━━━ DATA LISTING

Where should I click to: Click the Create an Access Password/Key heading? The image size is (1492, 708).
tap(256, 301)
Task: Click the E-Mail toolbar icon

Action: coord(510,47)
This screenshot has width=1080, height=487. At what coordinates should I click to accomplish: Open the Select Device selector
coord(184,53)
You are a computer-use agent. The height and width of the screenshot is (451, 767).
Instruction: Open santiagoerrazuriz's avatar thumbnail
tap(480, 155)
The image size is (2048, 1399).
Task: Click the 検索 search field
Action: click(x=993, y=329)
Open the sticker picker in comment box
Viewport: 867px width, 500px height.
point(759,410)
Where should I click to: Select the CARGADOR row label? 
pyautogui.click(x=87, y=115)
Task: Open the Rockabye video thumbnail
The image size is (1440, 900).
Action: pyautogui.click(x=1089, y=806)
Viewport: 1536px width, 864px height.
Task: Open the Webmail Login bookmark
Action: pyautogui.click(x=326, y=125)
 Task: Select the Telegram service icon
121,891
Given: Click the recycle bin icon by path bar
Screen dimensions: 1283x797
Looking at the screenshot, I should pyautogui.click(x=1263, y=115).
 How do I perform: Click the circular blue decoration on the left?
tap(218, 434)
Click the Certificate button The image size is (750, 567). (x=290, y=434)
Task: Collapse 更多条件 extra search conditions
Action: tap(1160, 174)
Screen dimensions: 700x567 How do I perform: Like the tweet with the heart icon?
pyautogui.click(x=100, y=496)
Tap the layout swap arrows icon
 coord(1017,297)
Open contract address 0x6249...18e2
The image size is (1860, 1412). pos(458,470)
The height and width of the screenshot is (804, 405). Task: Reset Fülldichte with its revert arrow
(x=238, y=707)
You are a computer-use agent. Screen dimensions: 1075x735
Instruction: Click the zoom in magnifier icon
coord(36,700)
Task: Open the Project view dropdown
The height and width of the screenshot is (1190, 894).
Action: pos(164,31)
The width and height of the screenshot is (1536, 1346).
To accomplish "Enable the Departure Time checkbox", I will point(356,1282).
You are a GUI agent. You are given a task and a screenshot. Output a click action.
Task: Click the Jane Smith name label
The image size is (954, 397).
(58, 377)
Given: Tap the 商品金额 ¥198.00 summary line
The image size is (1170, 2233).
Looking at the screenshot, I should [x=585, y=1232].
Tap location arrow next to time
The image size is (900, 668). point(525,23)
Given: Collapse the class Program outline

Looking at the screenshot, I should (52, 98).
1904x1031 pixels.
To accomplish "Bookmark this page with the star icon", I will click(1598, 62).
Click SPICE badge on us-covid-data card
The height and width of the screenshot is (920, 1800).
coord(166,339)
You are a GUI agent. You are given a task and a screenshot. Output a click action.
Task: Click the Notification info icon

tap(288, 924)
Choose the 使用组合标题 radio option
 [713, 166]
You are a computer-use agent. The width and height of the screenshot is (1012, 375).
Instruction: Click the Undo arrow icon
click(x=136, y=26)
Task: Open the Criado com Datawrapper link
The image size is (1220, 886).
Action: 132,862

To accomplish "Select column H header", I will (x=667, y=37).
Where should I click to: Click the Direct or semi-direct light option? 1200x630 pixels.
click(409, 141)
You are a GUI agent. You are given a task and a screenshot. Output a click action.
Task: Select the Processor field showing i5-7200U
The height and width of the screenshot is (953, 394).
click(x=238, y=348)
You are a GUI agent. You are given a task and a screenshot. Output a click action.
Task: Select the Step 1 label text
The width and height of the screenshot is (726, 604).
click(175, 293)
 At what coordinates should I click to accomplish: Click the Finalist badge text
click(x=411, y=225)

━━━━━━

YOUR GOAL – Faithfully reproduce all of the material.

RESULT OF THIS TASK –
Where should I click to: Click the Create an Access Password/Key heading? The image size is (1492, 708).
tap(256, 301)
Task: Click the E-Mail toolbar icon

Action: coord(510,47)
This screenshot has width=1080, height=487. At what coordinates should I click to accomplish: Open the Select Device selector
coord(184,53)
You are a computer-use agent. The height and width of the screenshot is (451, 767).
Instruction: Open santiagoerrazuriz's avatar thumbnail
tap(480, 155)
The image size is (2048, 1399).
Task: Click the 検索 search field
Action: click(x=993, y=329)
Open the sticker picker in comment box
Viewport: 867px width, 500px height.
point(759,410)
Where should I click to: Select the CARGADOR row label? 
pyautogui.click(x=87, y=115)
Task: Open the Rockabye video thumbnail
The image size is (1440, 900).
Action: pyautogui.click(x=1089, y=806)
Viewport: 1536px width, 864px height.
Task: Open the Webmail Login bookmark
Action: pyautogui.click(x=326, y=125)
 Task: Select the Telegram service icon
121,891
Given: Click the recycle bin icon by path bar
Screen dimensions: 1283x797
Looking at the screenshot, I should pyautogui.click(x=1263, y=115).
 How do I perform: Click the circular blue decoration on the left?
tap(218, 434)
Click the Certificate button The image size is (750, 567). (x=290, y=434)
Task: Collapse 更多条件 extra search conditions
Action: tap(1160, 174)
Screen dimensions: 700x567 How do I perform: Like the tweet with the heart icon?
pyautogui.click(x=100, y=496)
Tap the layout swap arrows icon
 coord(1017,297)
Open contract address 0x6249...18e2
The image size is (1860, 1412). pos(458,470)
The height and width of the screenshot is (804, 405). Task: Reset Fülldichte with its revert arrow
(x=238, y=707)
You are a computer-use agent. Screen dimensions: 1075x735
Instruction: Click the zoom in magnifier icon
coord(36,700)
Task: Open the Project view dropdown
The height and width of the screenshot is (1190, 894).
Action: pos(164,31)
The width and height of the screenshot is (1536, 1346).
To accomplish "Enable the Departure Time checkbox", I will point(356,1282).
You are a GUI agent. You are given a task and a screenshot. Output a click action.
Task: Click the Jane Smith name label
The image size is (954, 397).
(58, 377)
Given: Tap the 商品金额 ¥198.00 summary line
The image size is (1170, 2233).
Looking at the screenshot, I should [x=585, y=1232].
Tap location arrow next to time
The image size is (900, 668). point(525,23)
Given: Collapse the class Program outline

Looking at the screenshot, I should (52, 98).
1904x1031 pixels.
To accomplish "Bookmark this page with the star icon", I will click(1598, 62).
Click SPICE badge on us-covid-data card
The height and width of the screenshot is (920, 1800).
coord(166,339)
You are a GUI agent. You are given a task and a screenshot. Output a click action.
Task: Click the Notification info icon

tap(288, 924)
Choose the 使用组合标题 radio option
 [713, 166]
You are a computer-use agent. The width and height of the screenshot is (1012, 375).
Instruction: Click the Undo arrow icon
click(x=136, y=26)
Task: Open the Criado com Datawrapper link
The image size is (1220, 886).
Action: 132,862

To accomplish "Select column H header", I will (x=667, y=37).
Where should I click to: Click the Direct or semi-direct light option? 1200x630 pixels.
click(409, 141)
You are a GUI agent. You are given a task and a screenshot. Output a click action.
Task: Select the Processor field showing i5-7200U
The height and width of the screenshot is (953, 394).
click(x=238, y=348)
You are a GUI agent. You are given a task and a screenshot. Output a click action.
Task: Select the Step 1 label text
The width and height of the screenshot is (726, 604).
click(175, 293)
 At what coordinates should I click to accomplish: Click the Finalist badge text
click(x=411, y=225)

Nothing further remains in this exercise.